Terms & Conditions

GENERAL

  1. All orders are accepted and all contracts are made subject to the following terms and conditions, provided that any special conditions of Casdon plc (“The Company”) in any quotation or contract shall prevail to the extent that they are inconsistent with the following terms and conditions.

PRICE

  1. The Company reserves the right to alter the contract price in respect of the goods if any variations in the costs of materials, labour or any other factor shall make such alteration necessary or expedient.

SPECIFICATION

  1. All descriptions, photographs and catalogues are intended only to present a general guide, and the Company reserves the right to alter the colour and specification of goods without notice.

DELIVERY

  1. The minimum carriage paid order shall be 6 cartons.
  2. The Company shall be entitled to cancel any accepted order or withhold delivery of any goods if the buyer is in breach of any obligation to the Company, whether contractual or otherwise.
  3. Claims for short delivery of goods or goods damaged in transit can only be entertained if the shortage or damage is notified to the Company within 14 days of the date of delivery of the goods to the buyer.

TERMS OF PAYMENT

  1. Accounts are payable strictly nett by the 20th of the month following the month of invoice. The Company reserves the right to charge statutory interest on overdue accounts.
  2. Credit balances on sales accounts will be offset against subsequent stock deliveries.

RETENTION OF TITLE

  1. The goods shall be at the buyers risk as from delivery.
  2. In spite of delivery having been made, property in the goods shall not pass from the Company until: i. The buyer shall have paid the price plus V.A.T. in full; and ii. No other sums whatever shall be due from the buyer to the Company.
  3. Until full payment has been received by the Company, the buyer shall hold the goods in a fiduciary capacity for the Company in a manner which enables them to be identified as the goods of the Company and the buyer shall immediately return the goods to the Company should its authorised representative so request.
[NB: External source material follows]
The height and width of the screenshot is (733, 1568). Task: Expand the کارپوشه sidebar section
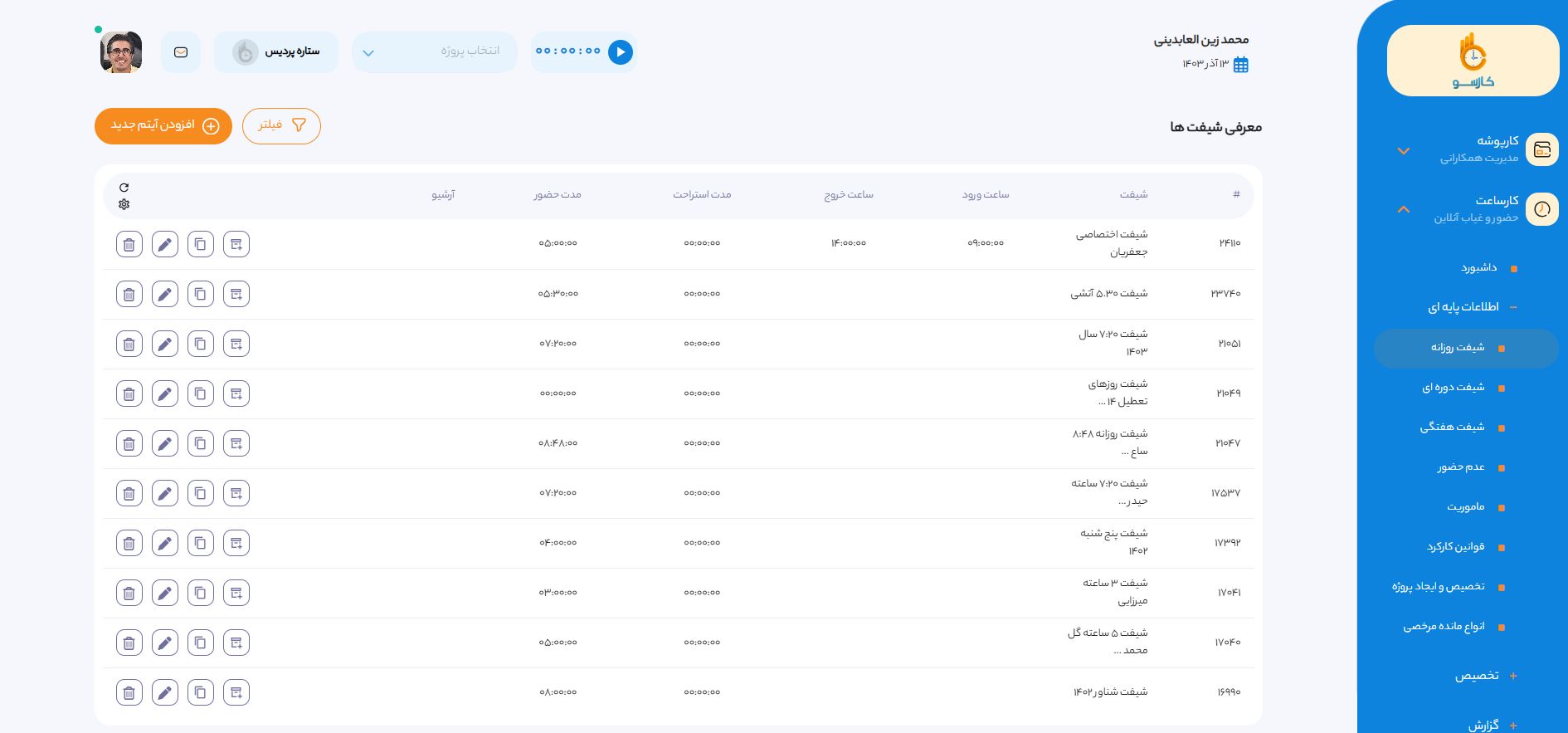click(1404, 151)
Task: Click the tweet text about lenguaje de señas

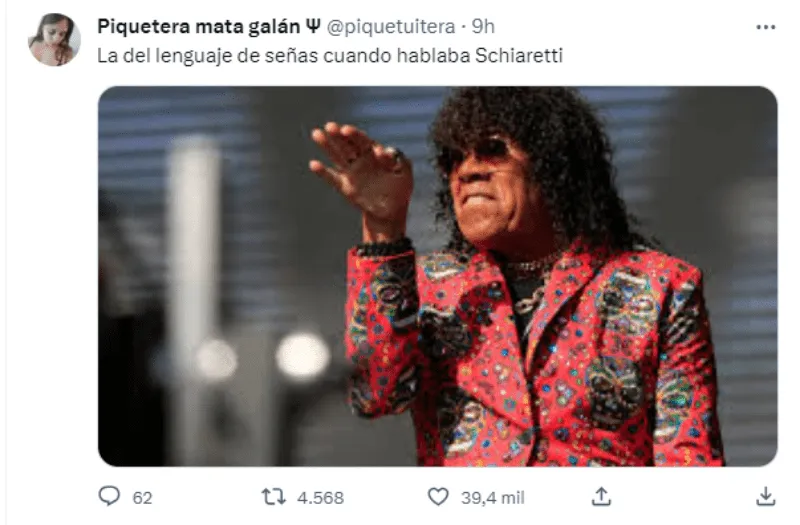Action: pos(330,56)
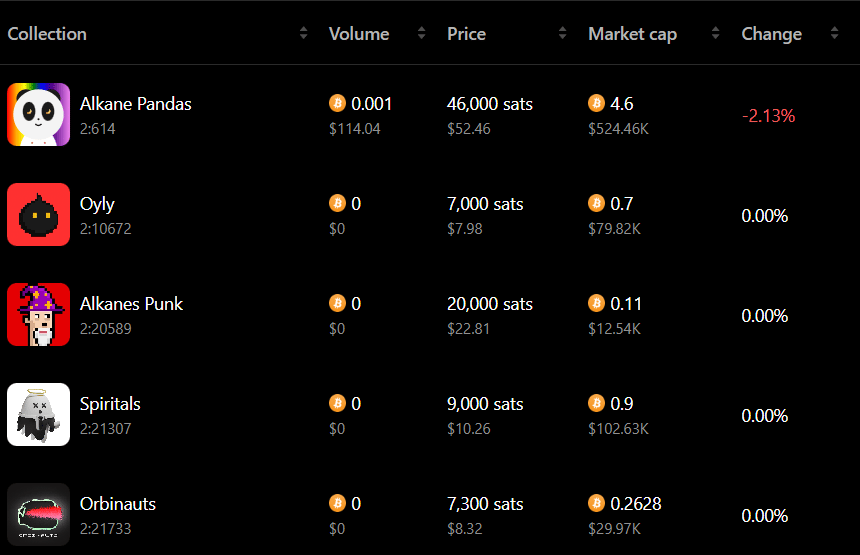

All the normal incidents associated with a fiduciary relationship should apply.
  4. The buyer’s right to possession of the goods shall cease if it does anything or fails to do anything which would entitle an administrator or administrative receiver to take possession of any assets or would entitle any person to present a petition for winding up.
  5. The buyer grants the Company an irrevocable licence to enter at any time any vehicles or premises owned or occupied by the buyer or in its possession for the purpose of repossessing and removing any such goods the property in which has remained in the Company under paragraph 10 hereof. The Company shall not be responsible for and the buyer will indemnify the Company against liability in respect of damage caused to such vehicles or premises in such repossession and removal being damage it was not reasonably practicable to avoid.
  6. Notwithstanding paragraph 11 hereof, the buyer shall be permitted to sell the goods to third parties in the normal course of business. In this respect the buyer shall act in the capacity of a commission agent and the proceeds of any such sale shall be held in trust for the company in a manner which enables proceeds to be identified as such. The Company as principal shall remunerate the buyer as commission agent commission depending on the surplus which the commission agent can obtain over and above the sum, stipulated under the original contract of supply, which will satisfy the principal.